> _Quoted text_
Alternative quantizations.
These are my own quantizations (updated almost daily).
The difference with normal quantizations is that I quantize the output and embed tensors to f16.
and the other tensors to 15_k,q6_k or q8_0.
This creates models that are little or not degraded at all and have a smaller size.
They run at about 3-6 t/sec on CPU only using llama.cpp
And obviously faster on computers with potent GPUs
I think that the degradation is minor , when I train I try to train quantized .. so I expect the model to be in perfect precision in double quantized ..
I had read that the models were basically best at fp16 and personally considered this the base model ..
When I got the unsloth set up . I noticed they was using the 4-bit mistral ? So if they was using this why not use the 4 bit models as a base also !
It's a pity they could not make ggnls from 4-bit . The unsloth does not even want to give you a 4 bit model you have to specify forced !
But since I have been using 4 bit o have not gone back . I maintain a fp16 onsite , but the conversion between types only the switch down sometime has errors .. but I think there is a order to things .
So a finetuned model has it's deltas (extra) they are not entirely merged into the model as it still recognises these tensors . When compressing if a model is highly tuned then some of these tensors can give errors.
If the model has been merged with another model that product is good to reduce as a 4bit as the mathematics solved these potential future reduction errors ..
It's becomes a process of elimination when testing and merging etc . To discover where those tensor errors came from .. or quantisation errors which seems it overcame or not ? ..
So if the model does queantize to 4 bit with no errors then there is zero loss .
And zero degradation .
Hence not using an interface which hides these important verbose logging .
Maybe ? As that is my thoughta and testing on this so far .. and we are all experimenting and sharing what we learn as we go..
So it's not gospel !
Thanks , I use the q4km or s ..
It good to know that we can go much lower ! As this is the aim ... But also we need to be able to reexpand the models whan we need them. .
I consider gfml as a zip methodology
also i have some upcommming projects which require a remote - code to run ? how do you quantize these custom models ?

> _Problems to solve_
1. Do these statements agree with the quantization thread? (a) The output and embed tensors are quantized to f16. (b) On CPU only with llama.cpp, the models run at about 10 t/sec. (c) The unsloth readily gives you a 4-bit model. Answer yes or no for each, quoting the words of the thread that decide it.
2. From the quantization thread, output the passage that begins at the words "If the model has" and stops after "verbose logging .".
3. In the quantization thread, what does one poster consider gfml to be?
The data that comes next isn't needed here.

> _Supplied material_
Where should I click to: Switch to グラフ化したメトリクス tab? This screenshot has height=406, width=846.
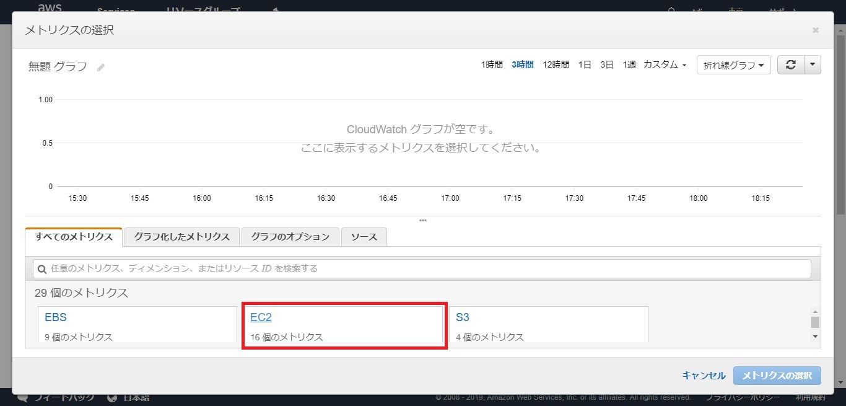181,237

> _The results_
1.
(a) Yes: "I quantize the output and embed tensors to f16"
(b) No: "They run at about 3-6 t/sec on CPU only using llama.cpp"
(c) No: "The unsloth does not even want to give you a 4 bit model you have to specify forced !"

2.
If the model has been merged with another model that product is good to reduce as a 4bit as the mathematics solved these potential future reduction errors ..
It's becomes a process of elimination when testing and merging etc . To discover where those tensor errors came from .. or quantisation errors which seems it overcame or not ? ..
So if the model does queantize to 4 bit with no errors then there is zero loss .
And zero degradation .
Hence not using an interface which hides these important verbose logging .

3. A zip methodology.